**Record excerpts**
==============================

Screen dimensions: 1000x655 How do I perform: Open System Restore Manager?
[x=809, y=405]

==============================

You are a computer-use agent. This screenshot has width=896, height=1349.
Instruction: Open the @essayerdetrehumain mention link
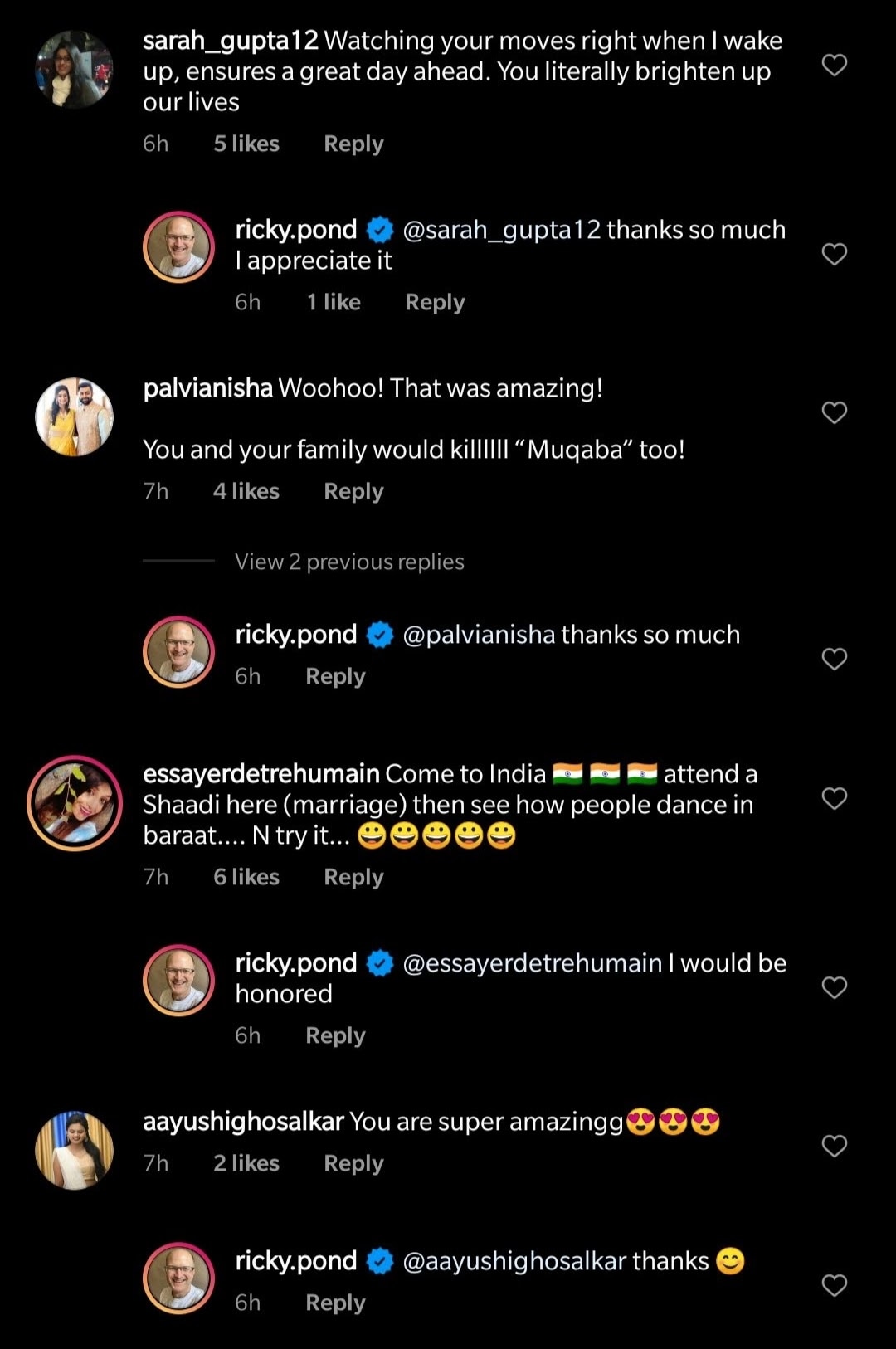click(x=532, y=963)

==============================

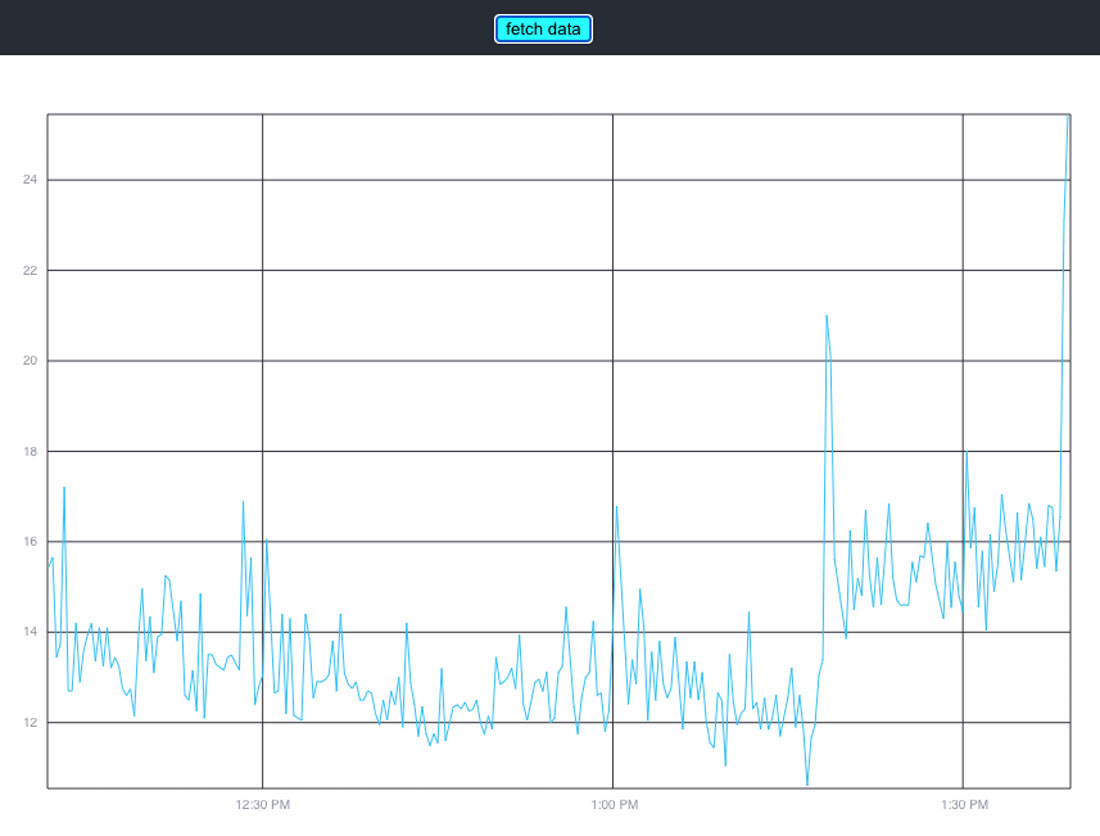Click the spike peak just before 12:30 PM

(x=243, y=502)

==============================

**Task prompt**
From the records above, compile each line in which the string "Open" appears.

**In response**
Screen dimensions: 1000x655 How do I perform: Open System Restore Manager?
Instruction: Open the @essayerdetrehumain mention link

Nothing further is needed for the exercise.